形は絶えず変容するように
定着するもの、変わりゆくもの
島に存在するかたち。積み重ねられた素材、物質、
時の流れ。ものごとを等しく見つめる視点、重ねる
目線。ものが意味をなし、つながり風景を生み出す。
そこに並ぶ作品が世界の見え方を変容させていく。

提示された言葉をなぞるように

生命の変容を描く作品

不規則にうごめくように

まだ形になる前の形が

空間にまとわりつく

複雑に凹凸を帯びる形は

新たな場所を探し求めるように

光が当たる中心部から

増殖する様子を描く
生成された形をたどり旅をして

生命の誕生の瞬間であるという
作品の元へと戻ってきた

生み出された命が

具体的な姿へと変容し

扉の向こうには、生命と物質の物語が

展開される。

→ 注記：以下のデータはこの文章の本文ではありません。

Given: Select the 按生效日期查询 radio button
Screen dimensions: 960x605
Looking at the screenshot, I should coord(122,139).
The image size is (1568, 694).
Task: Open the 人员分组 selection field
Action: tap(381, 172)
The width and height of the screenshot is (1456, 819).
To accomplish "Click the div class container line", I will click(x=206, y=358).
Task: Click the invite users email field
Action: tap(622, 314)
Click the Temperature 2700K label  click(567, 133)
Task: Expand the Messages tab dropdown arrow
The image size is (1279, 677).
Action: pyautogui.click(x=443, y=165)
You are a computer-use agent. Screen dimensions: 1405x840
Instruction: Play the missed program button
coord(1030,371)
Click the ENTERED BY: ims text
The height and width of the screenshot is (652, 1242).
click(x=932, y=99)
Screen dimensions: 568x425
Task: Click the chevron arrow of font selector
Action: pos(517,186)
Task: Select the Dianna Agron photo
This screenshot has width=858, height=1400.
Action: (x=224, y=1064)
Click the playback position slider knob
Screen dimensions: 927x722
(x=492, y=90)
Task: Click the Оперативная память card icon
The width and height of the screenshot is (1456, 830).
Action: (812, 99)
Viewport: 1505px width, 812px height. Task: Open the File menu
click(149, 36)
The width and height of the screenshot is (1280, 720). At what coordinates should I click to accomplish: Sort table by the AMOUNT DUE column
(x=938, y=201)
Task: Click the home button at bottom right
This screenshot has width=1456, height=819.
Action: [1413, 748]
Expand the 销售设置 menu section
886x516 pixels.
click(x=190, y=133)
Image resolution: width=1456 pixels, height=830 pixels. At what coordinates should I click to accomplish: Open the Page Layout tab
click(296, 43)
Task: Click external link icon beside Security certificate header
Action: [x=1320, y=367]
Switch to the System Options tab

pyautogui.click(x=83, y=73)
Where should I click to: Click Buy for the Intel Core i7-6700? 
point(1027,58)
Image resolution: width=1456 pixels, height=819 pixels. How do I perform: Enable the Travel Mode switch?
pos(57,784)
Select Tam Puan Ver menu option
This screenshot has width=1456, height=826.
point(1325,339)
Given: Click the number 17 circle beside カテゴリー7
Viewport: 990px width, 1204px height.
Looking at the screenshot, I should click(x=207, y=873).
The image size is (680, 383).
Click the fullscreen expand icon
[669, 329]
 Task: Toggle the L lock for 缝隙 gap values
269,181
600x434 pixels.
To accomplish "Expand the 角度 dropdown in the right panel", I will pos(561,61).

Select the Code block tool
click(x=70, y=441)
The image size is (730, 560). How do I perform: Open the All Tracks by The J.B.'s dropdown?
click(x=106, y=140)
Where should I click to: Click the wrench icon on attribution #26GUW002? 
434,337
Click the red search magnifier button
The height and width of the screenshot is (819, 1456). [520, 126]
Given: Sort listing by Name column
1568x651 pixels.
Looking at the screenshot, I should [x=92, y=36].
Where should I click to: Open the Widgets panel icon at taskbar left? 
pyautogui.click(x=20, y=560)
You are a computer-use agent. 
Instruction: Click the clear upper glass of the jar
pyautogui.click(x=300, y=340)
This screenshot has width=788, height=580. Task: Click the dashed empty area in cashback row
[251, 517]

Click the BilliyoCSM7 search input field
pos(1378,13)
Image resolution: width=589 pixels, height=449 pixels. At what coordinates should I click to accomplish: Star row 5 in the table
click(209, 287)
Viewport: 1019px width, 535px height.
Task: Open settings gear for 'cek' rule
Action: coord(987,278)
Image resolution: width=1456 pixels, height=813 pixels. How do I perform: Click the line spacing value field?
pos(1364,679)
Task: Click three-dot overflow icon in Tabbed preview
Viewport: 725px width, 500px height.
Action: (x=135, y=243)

小さく分裂した生命のイメージが

膨らみ、つながり

ゆるやかに形を帯びる

空間に配置されたひとつひとつの形が

関係性を持ちあい、集合しては

空間を立ち上げる

始まりの形はやがて

具体的な像となる

小さな形が寄り集まるようにして

生まれた鹿のイメージが
場所と時間を超えて重ねられる

空間の中心にすっと立ち上がる

少年の像の成長を、変容する世界がそっと包む

反対側の空間に連続するのは

植物をモチーフとした生命

雫が地面から立ち上がるように

波打つように形が与えられては

色を帯びて

生命の複雑さに

島の物質の記憶が重ねられる

液体をモチーフとした作品は

この地で生まれ
様々な形へと発展し
旅の途中にふわりと現れる
増殖する素材を包む空間。圧縮される視点。対象
をフラットに見る。凹凸を感じる。ぽつりぽつりと
形をなし立ち上がる造形。抽象化された自然。湾曲
する壁面に移ろう光。すっと立つ少年と、それを
見守る鹿の像。寄り集まった知覚の連続が、記述
の補助線となり、世界はゆるやかに立ち上がる。